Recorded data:

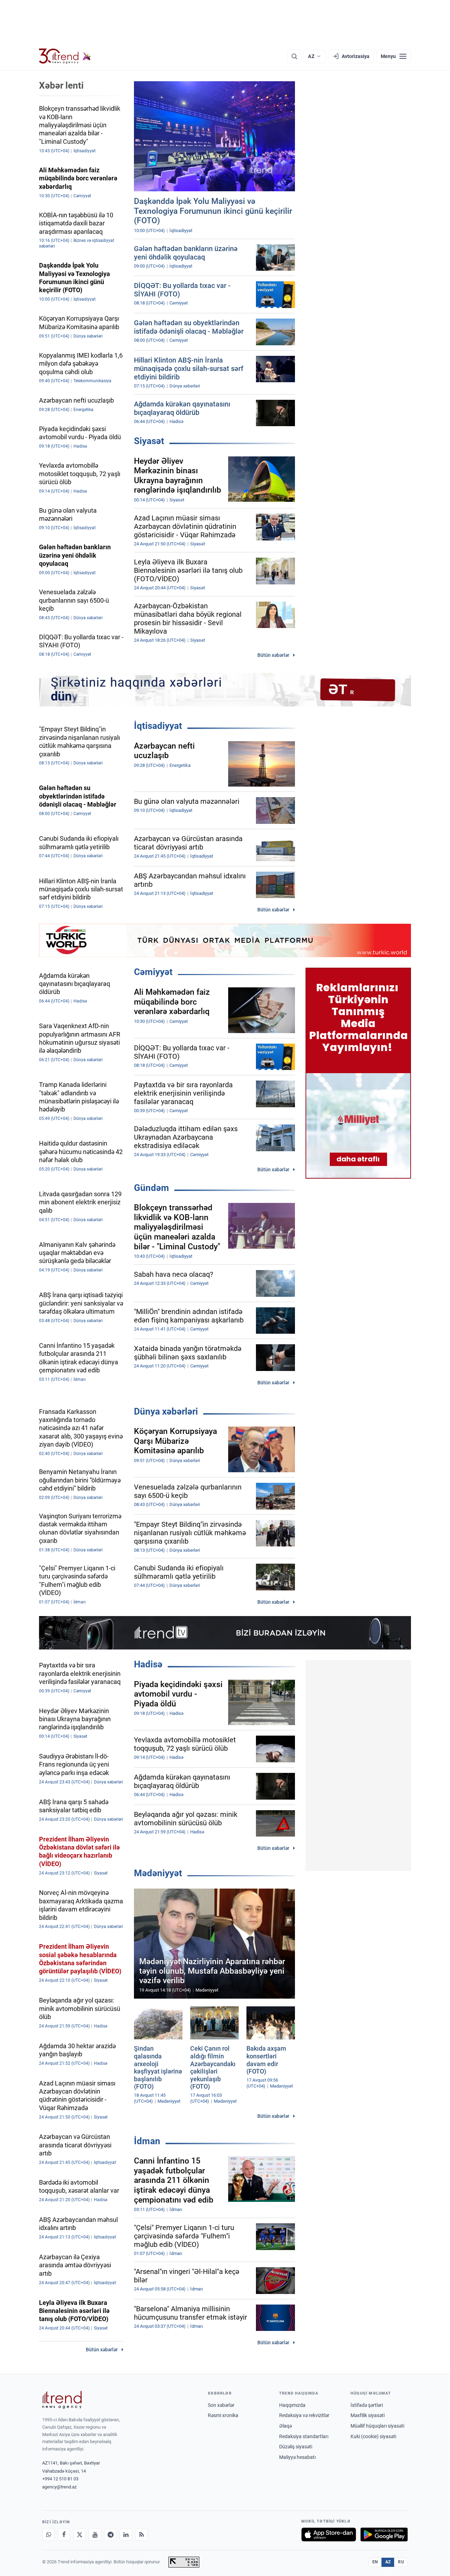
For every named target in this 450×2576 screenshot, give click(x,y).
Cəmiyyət (153, 972)
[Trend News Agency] (62, 2400)
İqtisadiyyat (158, 725)
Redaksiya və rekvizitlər (304, 2415)
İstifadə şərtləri (367, 2405)
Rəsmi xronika (223, 2415)
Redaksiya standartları (303, 2436)
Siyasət (149, 441)
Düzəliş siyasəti (295, 2446)
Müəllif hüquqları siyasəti (377, 2426)
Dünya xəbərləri (166, 1411)
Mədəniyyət (158, 1873)
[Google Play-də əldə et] (384, 2534)
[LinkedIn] (126, 2534)
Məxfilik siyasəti (368, 2415)
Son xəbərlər (221, 2405)
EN (375, 2561)
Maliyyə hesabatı (297, 2457)
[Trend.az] (65, 56)
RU (401, 2561)
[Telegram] (110, 2534)
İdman (147, 2141)
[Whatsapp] (48, 2534)
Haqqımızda (292, 2405)
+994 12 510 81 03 (60, 2478)
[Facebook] (64, 2534)
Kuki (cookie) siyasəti (373, 2436)
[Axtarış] (294, 56)
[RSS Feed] (141, 2534)
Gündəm (151, 1188)
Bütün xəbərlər (273, 655)
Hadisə (148, 1664)
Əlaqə (285, 2426)
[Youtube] (95, 2534)
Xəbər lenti (61, 85)
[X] (79, 2534)
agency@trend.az (59, 2487)
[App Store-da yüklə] (328, 2534)
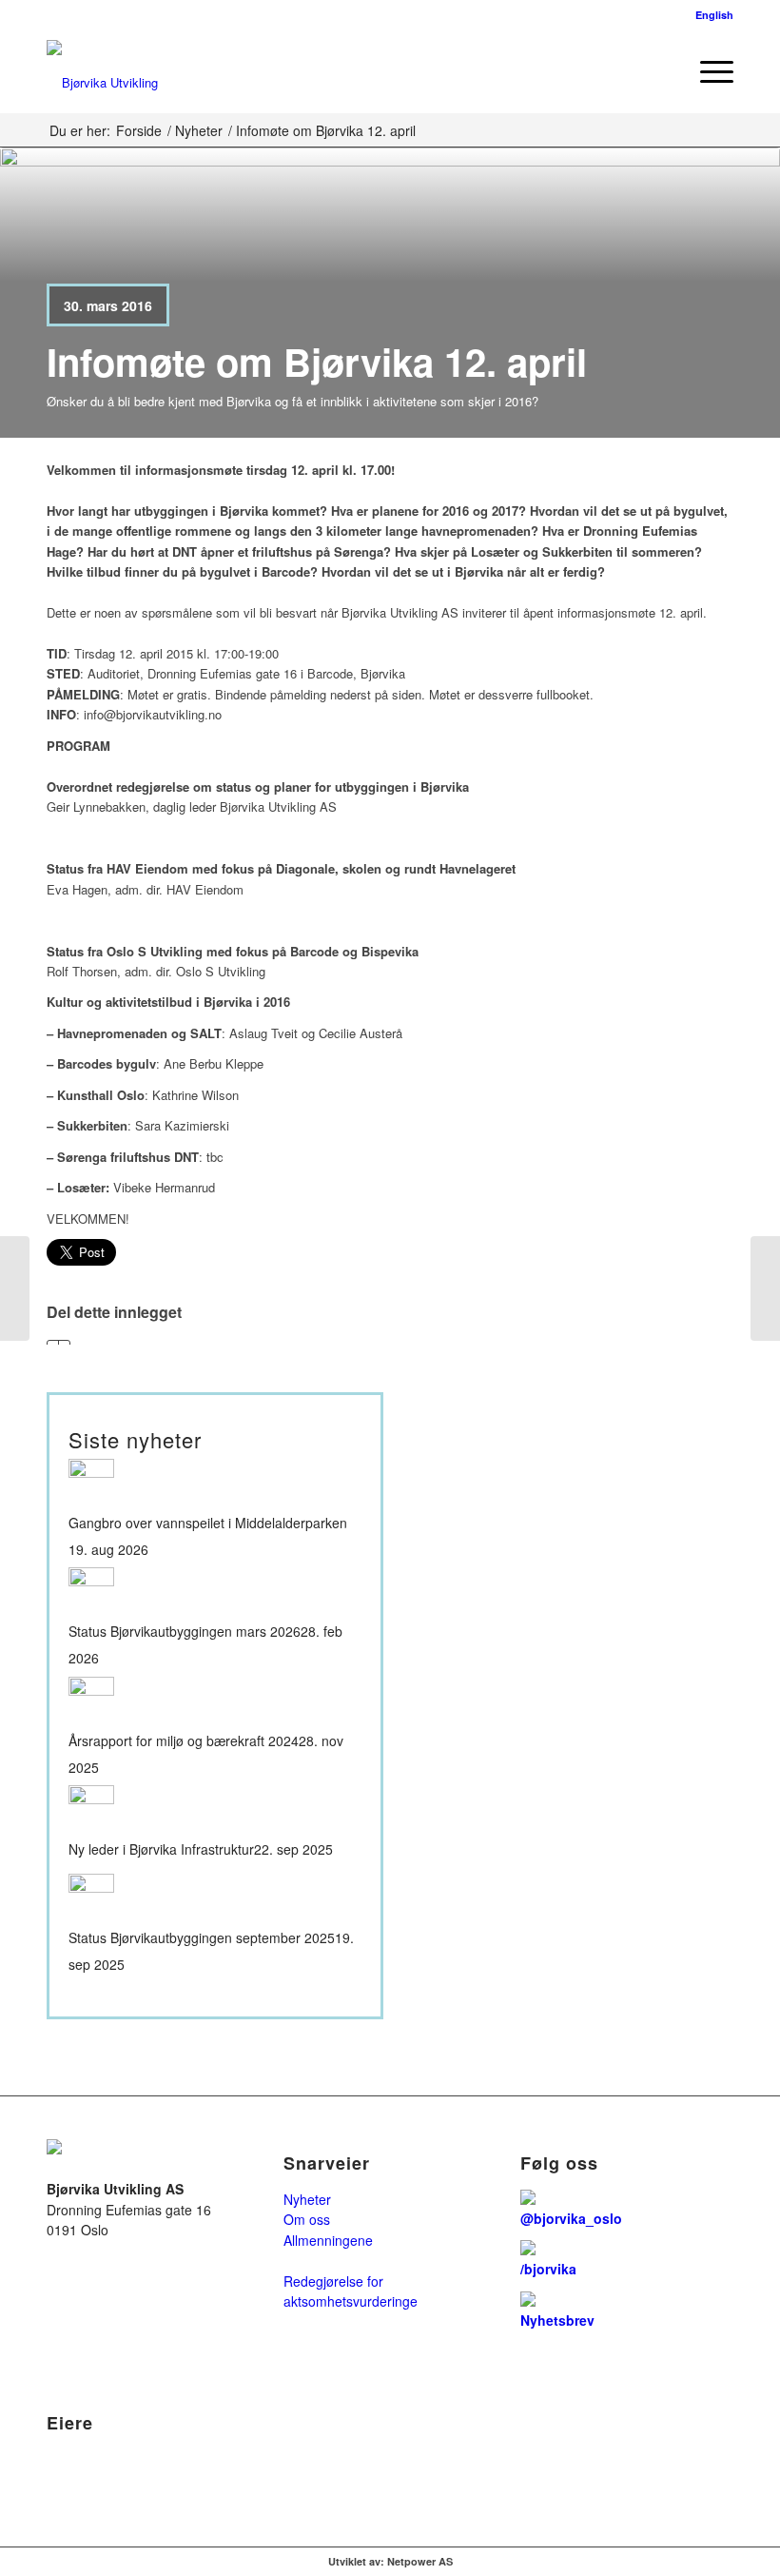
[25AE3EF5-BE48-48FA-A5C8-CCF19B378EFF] (102, 70)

Task item » Leaving out the pictures, restate word for word the lines above from the one containing "Xəbər lenti (61, 85)" through the end of the records, both ends included.

Answer to this problem »
Xəbər lenti (61, 85)
[X] (79, 2534)
agency@trend.az (59, 2487)
[App Store-da yüklə] (328, 2534)
[25AE3EF5-BE48-48FA-A5C8-CCF19B378EFF] (102, 70)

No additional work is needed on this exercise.